LSAW steel pipes are produced by using a single medium-to-thick steel plate as the raw material. The plate is molded (JCOE or UOE process) into a pipe shape and then welded via internal and external submerged arc welding. This process results in a high-quality pipe with a single longitudinal weld seam, offering exceptional structural integrity and thickness capabilities.
1. Dimensional Specification & Production Capacity
Outside Diameter (O.D.): 16"–60" (406.4mm–1524mm)
Wall Thickness (W.T.): 6.0mm–60mm (Up to SCH 160)
Length: Single Pipe: Up to 12.5 meters.
Jointing: Custom lengths available via professional circumferential welding for structural applications.
Production Process: High-precision JCOE / UOE / Bending Forming.
2. Global Standards & Material Compliance
Our production facility strictly adheres to international quality protocols, ensuring full compliance with the following standards:
API 5L (PSL1 & PSL2): Grades B, X42, X46, X52, X56, X60, X65, X70, X80.
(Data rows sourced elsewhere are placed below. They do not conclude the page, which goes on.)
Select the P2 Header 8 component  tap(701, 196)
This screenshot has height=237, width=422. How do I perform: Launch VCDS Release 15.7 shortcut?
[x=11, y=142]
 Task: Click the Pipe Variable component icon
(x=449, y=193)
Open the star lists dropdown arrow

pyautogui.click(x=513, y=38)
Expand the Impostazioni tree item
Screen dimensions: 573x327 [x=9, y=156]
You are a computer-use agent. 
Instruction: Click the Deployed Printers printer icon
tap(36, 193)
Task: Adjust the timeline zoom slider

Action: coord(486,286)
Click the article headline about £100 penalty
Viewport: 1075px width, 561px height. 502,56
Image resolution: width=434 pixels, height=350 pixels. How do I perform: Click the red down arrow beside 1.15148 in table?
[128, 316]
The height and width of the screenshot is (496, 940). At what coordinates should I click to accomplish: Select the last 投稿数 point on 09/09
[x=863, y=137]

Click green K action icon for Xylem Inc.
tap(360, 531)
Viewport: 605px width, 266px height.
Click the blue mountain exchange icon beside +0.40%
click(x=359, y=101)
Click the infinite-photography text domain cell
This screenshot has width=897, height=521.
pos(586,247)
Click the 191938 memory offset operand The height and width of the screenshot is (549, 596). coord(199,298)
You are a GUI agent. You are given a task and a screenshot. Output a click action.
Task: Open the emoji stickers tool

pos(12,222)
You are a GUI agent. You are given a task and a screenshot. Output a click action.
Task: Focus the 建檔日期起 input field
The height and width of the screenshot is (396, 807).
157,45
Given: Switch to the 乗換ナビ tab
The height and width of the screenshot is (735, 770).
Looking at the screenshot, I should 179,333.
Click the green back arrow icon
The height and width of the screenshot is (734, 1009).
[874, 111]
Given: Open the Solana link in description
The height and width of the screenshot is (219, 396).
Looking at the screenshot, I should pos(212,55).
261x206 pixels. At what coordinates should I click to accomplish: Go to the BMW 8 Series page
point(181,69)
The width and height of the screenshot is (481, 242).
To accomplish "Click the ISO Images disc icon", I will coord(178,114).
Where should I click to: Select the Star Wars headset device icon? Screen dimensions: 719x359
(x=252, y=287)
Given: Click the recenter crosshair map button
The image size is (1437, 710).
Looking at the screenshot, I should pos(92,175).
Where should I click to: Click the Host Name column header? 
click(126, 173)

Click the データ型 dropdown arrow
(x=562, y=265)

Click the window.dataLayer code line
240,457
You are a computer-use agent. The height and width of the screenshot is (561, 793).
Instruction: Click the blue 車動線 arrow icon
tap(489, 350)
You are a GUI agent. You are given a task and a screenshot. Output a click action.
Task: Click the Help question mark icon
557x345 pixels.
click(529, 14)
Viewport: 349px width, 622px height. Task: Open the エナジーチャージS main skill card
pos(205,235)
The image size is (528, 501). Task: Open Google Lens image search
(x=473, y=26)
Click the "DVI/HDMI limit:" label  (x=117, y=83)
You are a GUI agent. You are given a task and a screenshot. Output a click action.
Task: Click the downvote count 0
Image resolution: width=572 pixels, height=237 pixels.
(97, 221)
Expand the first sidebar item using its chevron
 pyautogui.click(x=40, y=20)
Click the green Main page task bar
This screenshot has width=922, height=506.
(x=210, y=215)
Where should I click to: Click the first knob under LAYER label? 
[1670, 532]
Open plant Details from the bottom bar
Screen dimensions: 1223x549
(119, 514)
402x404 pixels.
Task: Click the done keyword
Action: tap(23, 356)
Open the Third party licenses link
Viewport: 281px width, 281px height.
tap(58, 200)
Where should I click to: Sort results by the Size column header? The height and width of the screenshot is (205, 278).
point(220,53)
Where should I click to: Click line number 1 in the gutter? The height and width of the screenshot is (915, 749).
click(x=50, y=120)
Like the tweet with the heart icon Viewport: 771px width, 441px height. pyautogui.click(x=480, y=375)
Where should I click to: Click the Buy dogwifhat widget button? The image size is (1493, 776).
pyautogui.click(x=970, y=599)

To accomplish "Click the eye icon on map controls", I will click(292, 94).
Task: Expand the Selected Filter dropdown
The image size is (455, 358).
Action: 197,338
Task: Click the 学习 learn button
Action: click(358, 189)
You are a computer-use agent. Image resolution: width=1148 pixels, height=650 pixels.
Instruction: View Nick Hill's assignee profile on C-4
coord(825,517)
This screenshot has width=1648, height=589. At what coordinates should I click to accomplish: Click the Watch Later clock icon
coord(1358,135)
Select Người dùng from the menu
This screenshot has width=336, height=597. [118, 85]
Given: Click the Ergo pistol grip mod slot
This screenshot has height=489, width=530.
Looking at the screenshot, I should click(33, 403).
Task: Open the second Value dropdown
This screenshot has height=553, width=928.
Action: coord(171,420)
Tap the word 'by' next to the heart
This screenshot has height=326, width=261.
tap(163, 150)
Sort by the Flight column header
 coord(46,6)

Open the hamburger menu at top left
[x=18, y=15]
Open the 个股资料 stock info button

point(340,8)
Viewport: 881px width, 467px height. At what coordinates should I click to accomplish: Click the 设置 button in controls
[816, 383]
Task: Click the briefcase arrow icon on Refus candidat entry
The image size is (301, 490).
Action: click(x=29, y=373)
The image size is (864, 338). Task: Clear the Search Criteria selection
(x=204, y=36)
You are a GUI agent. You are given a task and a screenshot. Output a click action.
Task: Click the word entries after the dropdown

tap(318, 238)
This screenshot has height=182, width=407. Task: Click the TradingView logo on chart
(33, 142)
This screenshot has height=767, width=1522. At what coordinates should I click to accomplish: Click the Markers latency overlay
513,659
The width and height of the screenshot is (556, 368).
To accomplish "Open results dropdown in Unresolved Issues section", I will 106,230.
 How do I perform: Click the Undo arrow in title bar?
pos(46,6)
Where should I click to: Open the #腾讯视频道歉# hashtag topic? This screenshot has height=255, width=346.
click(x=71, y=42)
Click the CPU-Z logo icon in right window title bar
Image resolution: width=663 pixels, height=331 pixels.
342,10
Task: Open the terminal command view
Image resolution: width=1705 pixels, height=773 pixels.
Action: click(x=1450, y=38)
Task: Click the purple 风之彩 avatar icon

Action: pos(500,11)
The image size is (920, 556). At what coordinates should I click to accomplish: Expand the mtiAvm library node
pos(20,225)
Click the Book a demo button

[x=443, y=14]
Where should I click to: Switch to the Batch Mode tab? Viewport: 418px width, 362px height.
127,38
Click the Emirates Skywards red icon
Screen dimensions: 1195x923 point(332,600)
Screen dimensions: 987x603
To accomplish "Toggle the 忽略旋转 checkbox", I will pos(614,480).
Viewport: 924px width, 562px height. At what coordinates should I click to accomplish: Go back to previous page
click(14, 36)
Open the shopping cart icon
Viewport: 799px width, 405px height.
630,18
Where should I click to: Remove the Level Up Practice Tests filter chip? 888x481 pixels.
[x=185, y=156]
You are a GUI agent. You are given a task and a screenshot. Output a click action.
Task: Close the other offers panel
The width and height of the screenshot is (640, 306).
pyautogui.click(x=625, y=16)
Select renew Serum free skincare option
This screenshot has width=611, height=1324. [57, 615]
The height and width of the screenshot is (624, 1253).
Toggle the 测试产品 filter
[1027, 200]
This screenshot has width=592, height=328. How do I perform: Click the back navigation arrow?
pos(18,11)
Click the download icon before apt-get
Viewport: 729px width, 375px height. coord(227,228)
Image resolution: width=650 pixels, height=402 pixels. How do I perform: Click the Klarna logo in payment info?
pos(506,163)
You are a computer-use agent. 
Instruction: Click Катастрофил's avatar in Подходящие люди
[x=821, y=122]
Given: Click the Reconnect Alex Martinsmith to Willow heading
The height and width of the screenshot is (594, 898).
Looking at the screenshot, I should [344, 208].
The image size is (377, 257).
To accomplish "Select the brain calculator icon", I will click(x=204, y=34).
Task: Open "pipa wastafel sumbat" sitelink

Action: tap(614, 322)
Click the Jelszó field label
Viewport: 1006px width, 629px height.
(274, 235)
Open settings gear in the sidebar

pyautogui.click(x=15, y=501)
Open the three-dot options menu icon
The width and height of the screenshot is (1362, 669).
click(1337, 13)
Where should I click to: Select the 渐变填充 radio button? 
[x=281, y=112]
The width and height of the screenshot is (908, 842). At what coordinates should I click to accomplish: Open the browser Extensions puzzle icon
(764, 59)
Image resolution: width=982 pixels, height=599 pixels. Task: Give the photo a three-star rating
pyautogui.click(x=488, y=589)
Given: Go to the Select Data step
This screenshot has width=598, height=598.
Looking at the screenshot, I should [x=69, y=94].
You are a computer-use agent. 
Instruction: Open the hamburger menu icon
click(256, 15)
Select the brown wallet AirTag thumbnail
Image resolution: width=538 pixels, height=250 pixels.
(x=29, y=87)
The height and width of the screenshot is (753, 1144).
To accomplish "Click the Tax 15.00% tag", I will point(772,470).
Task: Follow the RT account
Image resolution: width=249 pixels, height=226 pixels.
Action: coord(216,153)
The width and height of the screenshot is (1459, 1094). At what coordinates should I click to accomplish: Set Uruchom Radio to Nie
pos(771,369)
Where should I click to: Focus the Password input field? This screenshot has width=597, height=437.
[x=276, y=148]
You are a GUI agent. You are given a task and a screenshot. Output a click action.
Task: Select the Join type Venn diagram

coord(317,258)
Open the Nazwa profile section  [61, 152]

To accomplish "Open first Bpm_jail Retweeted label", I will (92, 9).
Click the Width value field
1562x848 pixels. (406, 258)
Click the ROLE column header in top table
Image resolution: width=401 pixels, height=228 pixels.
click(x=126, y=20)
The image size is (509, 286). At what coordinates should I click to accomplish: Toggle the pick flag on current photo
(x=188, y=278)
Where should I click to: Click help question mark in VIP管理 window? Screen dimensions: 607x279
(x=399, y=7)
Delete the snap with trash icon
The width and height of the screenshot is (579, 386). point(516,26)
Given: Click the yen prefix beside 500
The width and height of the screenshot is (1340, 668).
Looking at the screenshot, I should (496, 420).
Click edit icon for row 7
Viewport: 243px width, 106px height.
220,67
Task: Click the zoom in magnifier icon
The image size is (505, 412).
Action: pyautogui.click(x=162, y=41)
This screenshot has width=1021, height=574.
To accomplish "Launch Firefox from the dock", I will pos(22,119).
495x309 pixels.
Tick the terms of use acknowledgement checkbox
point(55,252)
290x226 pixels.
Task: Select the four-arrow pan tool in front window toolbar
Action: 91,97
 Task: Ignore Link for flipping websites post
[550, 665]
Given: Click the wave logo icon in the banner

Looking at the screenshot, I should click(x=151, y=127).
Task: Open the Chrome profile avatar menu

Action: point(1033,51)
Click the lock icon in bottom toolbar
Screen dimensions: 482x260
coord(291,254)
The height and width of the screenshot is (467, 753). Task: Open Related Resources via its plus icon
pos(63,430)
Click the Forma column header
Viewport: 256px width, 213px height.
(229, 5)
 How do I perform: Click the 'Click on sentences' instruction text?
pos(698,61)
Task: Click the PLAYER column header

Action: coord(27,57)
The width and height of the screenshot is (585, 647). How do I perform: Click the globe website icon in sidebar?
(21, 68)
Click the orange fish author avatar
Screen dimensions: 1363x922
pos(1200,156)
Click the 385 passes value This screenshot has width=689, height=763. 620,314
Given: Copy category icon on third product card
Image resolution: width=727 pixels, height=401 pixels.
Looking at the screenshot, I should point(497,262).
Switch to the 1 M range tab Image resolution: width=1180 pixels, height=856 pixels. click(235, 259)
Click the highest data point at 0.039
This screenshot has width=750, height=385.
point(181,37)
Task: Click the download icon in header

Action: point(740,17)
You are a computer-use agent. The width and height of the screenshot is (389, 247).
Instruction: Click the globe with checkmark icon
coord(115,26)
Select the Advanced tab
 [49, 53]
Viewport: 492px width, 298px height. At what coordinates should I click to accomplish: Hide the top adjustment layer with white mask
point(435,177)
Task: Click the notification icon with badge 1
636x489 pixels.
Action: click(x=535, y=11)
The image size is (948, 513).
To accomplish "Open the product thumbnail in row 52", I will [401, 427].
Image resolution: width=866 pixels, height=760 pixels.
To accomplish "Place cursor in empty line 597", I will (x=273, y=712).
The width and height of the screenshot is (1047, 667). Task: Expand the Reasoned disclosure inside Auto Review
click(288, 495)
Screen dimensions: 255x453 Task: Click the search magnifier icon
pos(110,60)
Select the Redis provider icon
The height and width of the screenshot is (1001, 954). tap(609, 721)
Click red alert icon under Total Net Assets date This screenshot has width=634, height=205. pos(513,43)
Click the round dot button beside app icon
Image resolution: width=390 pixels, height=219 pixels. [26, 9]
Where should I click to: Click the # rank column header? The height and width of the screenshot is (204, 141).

ASTM / ASME: ASTM A671, A672, A252 (Grades 1, 2, 3).
European Standards: EN 10219 (S235JRH, S275J0H, S355J2H), EN 10217.
German Standards: DIN 2458 / DIN 17172.
3. Professional End Preparation
To facilitate seamless field welding and ensure joint structural integrity:
Bevelled Ends: Precisely machined to 30°(+5°/-0°) with a 1.6mm (±0.8mm) root face per ANSI B16.25.
Plain Ends: Square cut (90°), deburred to eliminate sharp edges.
Special Preparation: Custom bevel configurations or internal counter-boring for heavy-wall pipes.
4. Advanced Surface & Corrosion Protection
We provide multi-layer coating systems to mitigate corrosion in diverse terrestrial and subsea conditions:
Standard Protection: Black bitumen paint, clear varnish, or transparent anti-rust oil.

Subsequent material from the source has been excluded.